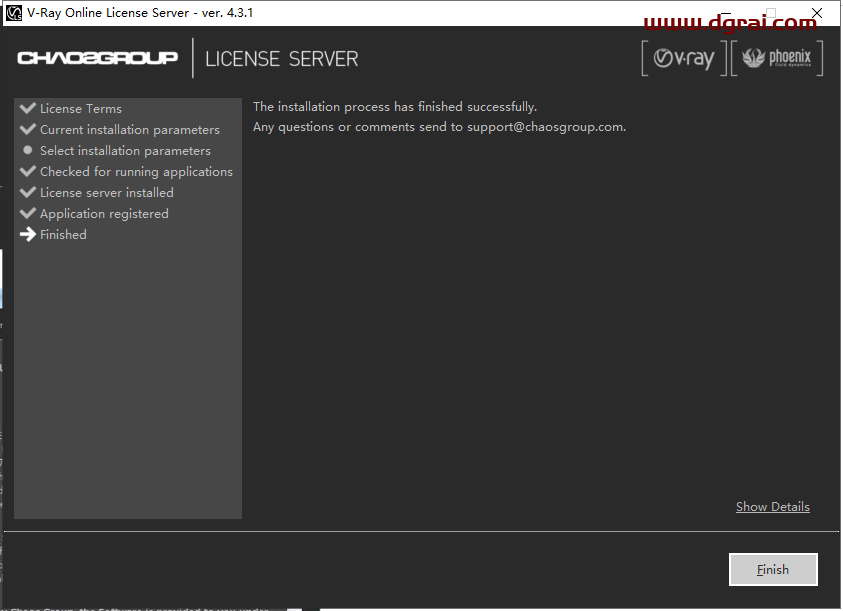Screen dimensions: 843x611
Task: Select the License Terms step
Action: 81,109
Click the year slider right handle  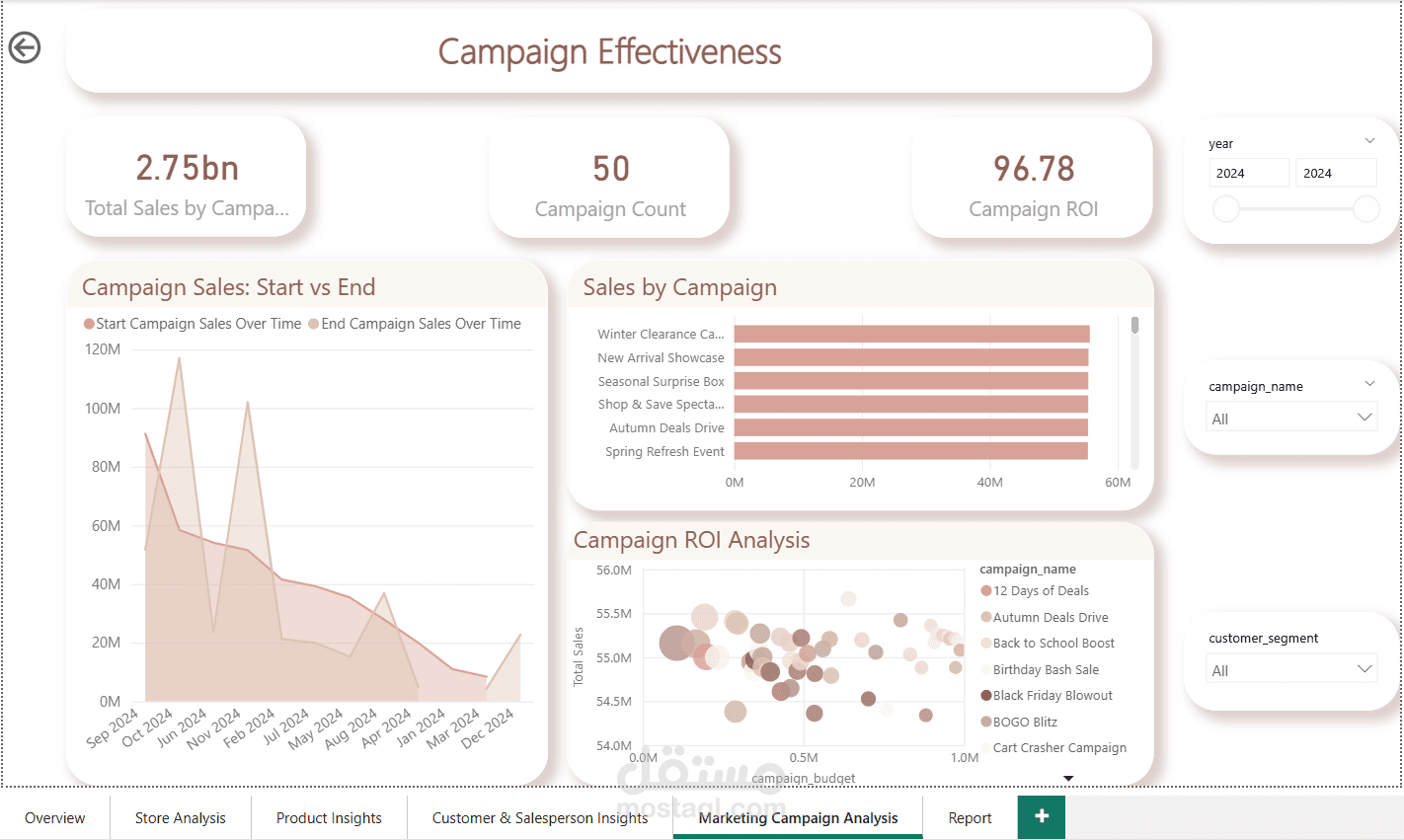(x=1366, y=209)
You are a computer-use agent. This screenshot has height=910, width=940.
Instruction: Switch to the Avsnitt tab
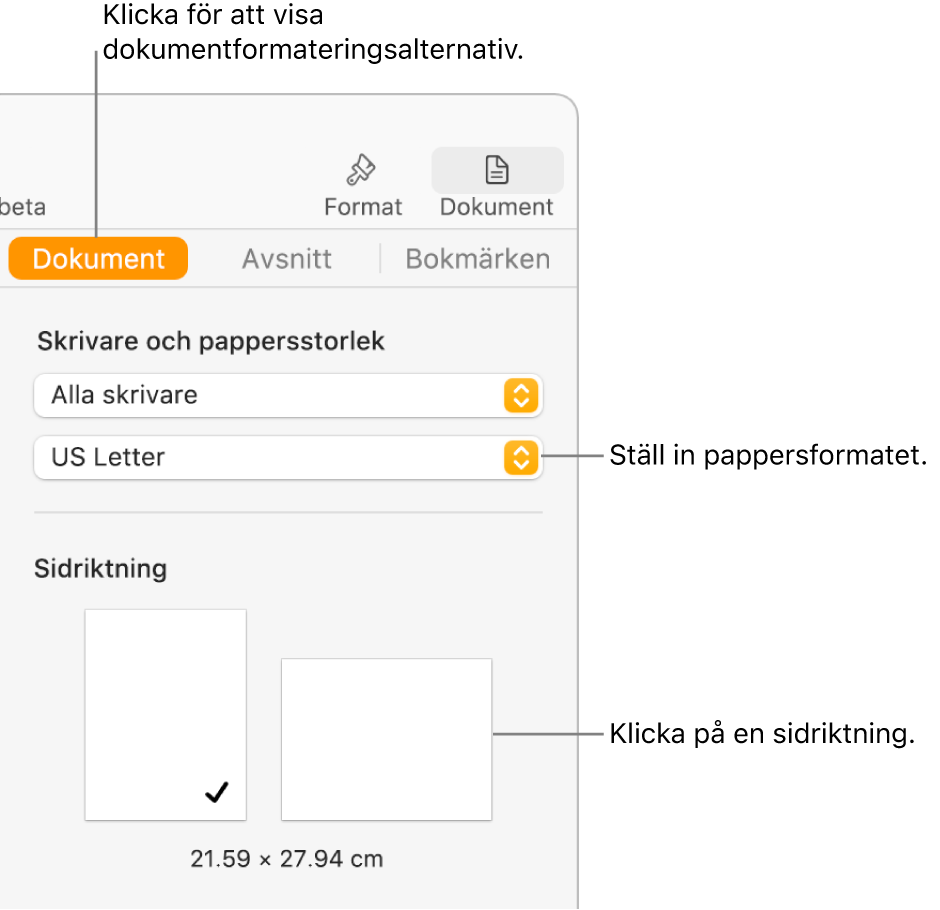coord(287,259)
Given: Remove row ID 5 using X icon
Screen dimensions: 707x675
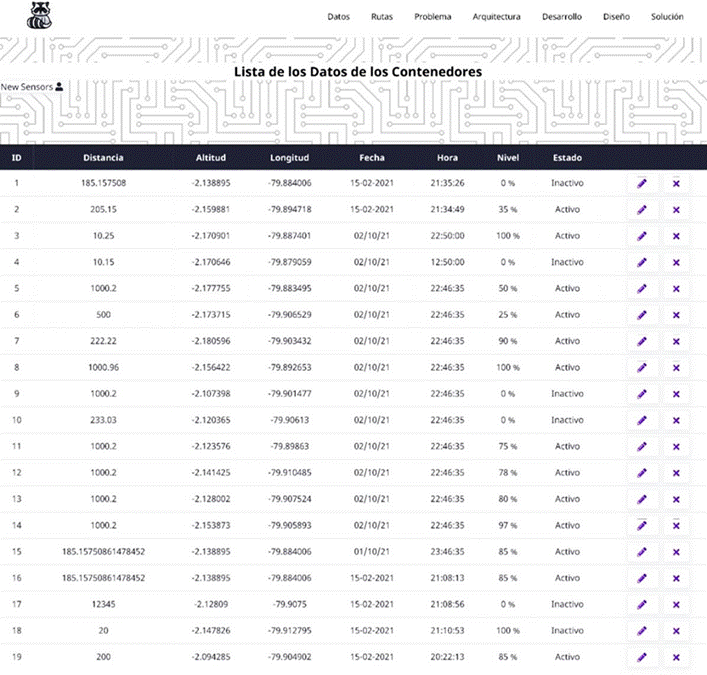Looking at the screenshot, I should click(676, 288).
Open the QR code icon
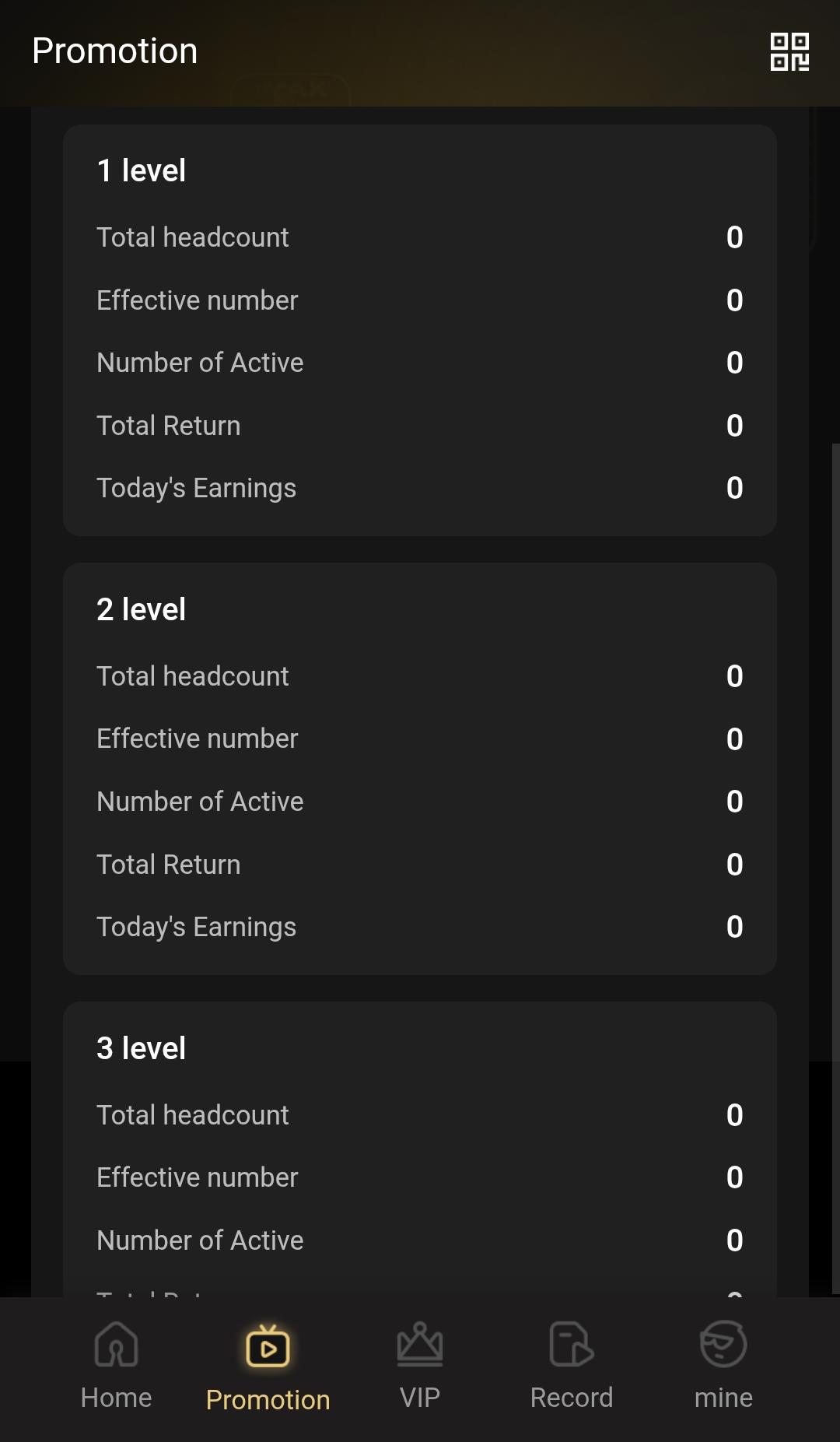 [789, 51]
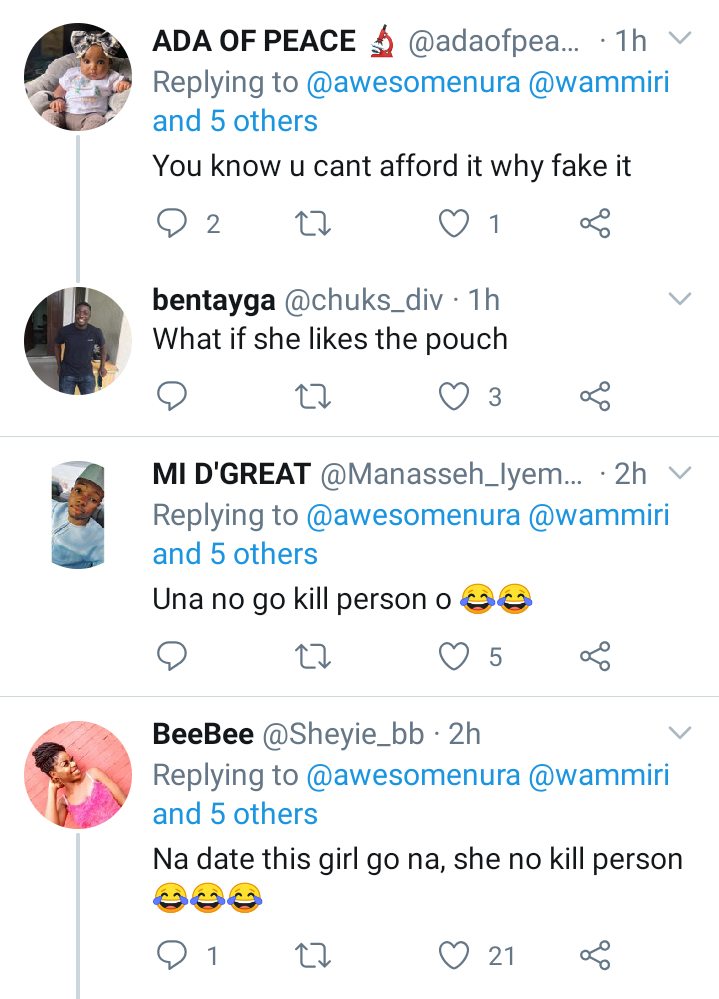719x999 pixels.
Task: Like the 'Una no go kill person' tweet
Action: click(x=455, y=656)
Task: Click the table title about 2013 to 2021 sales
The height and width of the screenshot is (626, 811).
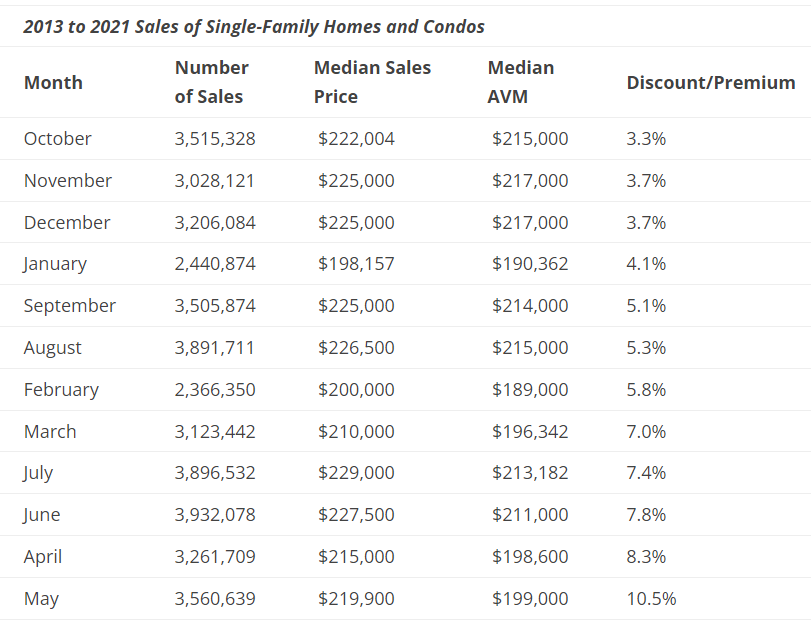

***

Lines holding "height" in the material above: report their number and nothing else.

2